They scoop the tenacious orange creatures off the rocks with garden shovels, sometimes breaking off a leg or two, and put them in Ziploc bags for transport to Laguna Beach. A battalion of Mercedes sedans and station wagons waits on Via Neve, back seats carefully coated with plastic sheeting against leaks.

In the closest tide pool, a Fish and Game Department scientist demonstrates “proper relocation procedure.” Tennis ladies giggle as they practice, neatly applying starfish to wet granite, as if gluing on Halloween decorations.

“Come on, stick, stick,” Harriet House says, mashing a starfish enthusiastically onto a tide pool rock, coaching it. “You gotta stick, little guy.”

As the cars drive away in a line, Jim and I stand in the driveway, waving to the neighbors. My mother watches from the window, crouched back a bit. A police car slowly cruises toward us, then stops. My mother bangs on the window, motioning for us to come inside. She opens the screen, calling out our names, telling us to come to her immediately.

“Is everything okay over here?” the cop says. Jim stands, frozen. I nod, confused. My mother is frantic now, she's yelling for the cop to get off our driveway.

“Do you have a search warrant?” she yells. “You can't come on my property without a search warrant!”

The policeman turns to Jim and me, then we hear a crash. My mother is throwing ashtrays and plates out the window, shouting at the cop, telling him she'll call the FBI if he doesn't get off our driveway immediately.

The cop takes a breath, then lets it out slowly. Turning to leave, he shakes his head, tired.

“Your father called us from France. He asked us to check on you, because he can't get through on the phone.”

“He's lying,” my mother says. “There haven't been any calls at all.”

*   *   *

The fire tonight is at Dapplegray Down. Someone sees a man run away from the flames. He is described as Tall. Mexican. Fast. A posse of citizens surrounds the peninsula each night. But the arsonist knows how to evade them.

As Adrian and I watch the flames, I tell him Jim's in big trouble; he isn't eating anything and he's taking lots of pills.

“I need money,” I say. “I want you to get the money out of the fake cantaloupe in my father's refrigerator.”

“You're acting like he killed someone,” Adrian says, serious.

On the way home, we pass a guy hiding in the bushes near my house. He's sitting on a backpack, eyes glinting red in the headlights.

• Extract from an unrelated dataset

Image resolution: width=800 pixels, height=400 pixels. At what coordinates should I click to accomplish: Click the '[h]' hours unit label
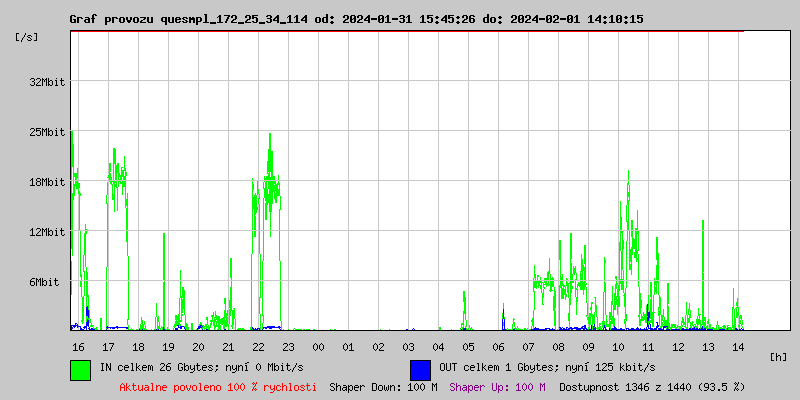pos(779,357)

I don't tell Adrian it's my brother.

*   *   *

My mother locked all the doors again tonight. Even my sliding glass door. I throw pebbles at Jim's window, but he's gone. I wait outside, face pressed to the glass, breathing in swirls, writing him a message in a fog of breath.

I have to talk to you.

I go to sleep in the garden inside my tan Big Five sleeping bag from the garage, watching silvery snails circle the wet ferns and the leaves of the eucalyptus tree flash in the moonlight. The air is blowing from the south, mixing the smell of red tide with salt and ash. I crawl into the bottom part of the bag, hoping the snails can't reach me.

*   *   *

In the middle of the night, Jim wakes me up by sitting on my head.

“Where were you?” I say, pushing him off. “Gross.”

“Shhhh. Come to the pool.”

Jim is dirty, red-eyed, lighting matches and throwing the lit ones toward the deep end.

“I saw you in the bushes,” I say. “Were you waiting for me?”

“You've been right about Mom,” he says in a deep, strange voice. “I'm sorry I didn't believe you.”

For the next half hour he stays silent, smoking, paddling from end to end of the dirty, heated water on a surfboard. I swim next to him with a diver's flashlight, guiding his way. He takes the flashlight, gets out of the water and throws it at the moon.

When he finally speaks again, his voice cracks, he says he can't believe she's been lying all this time. He wants to kill her. “I can't stop thinking about killing her.

“Are you afraid of me now?” he asks, shivering, not looking at me.

“No,” I say, kissing him. “And I know you're the arsonist.”

I say this casually, as if speaking about the temperature of water.

*   *   *

“Get up,” Jim whispers just before sunrise, gently splashing me awake from a nervous sleep. The tortoises are asleep on the deck, burrowed in their box.

My mother struggles down the steps, yawning. She has her hand on her hip, looking past me to Jim in the deep end.

“What are you doing out here?” she calls out.

“Looking at the stars,” I say, quickly.

“Counting them,” Jim yells, “one, two, three, four.” He laughs bitterly. “There are so many stars, it takes all night to count them.”

“What? What?” my mother says, coming to the edge of the pool.

“Don't come any further, or you might drown,” Jim yells, splashing her lightly until she squeals.

“She's meeellllting,” he cries out, splashing her again, imitating the wicked witch in the Wizard of Oz.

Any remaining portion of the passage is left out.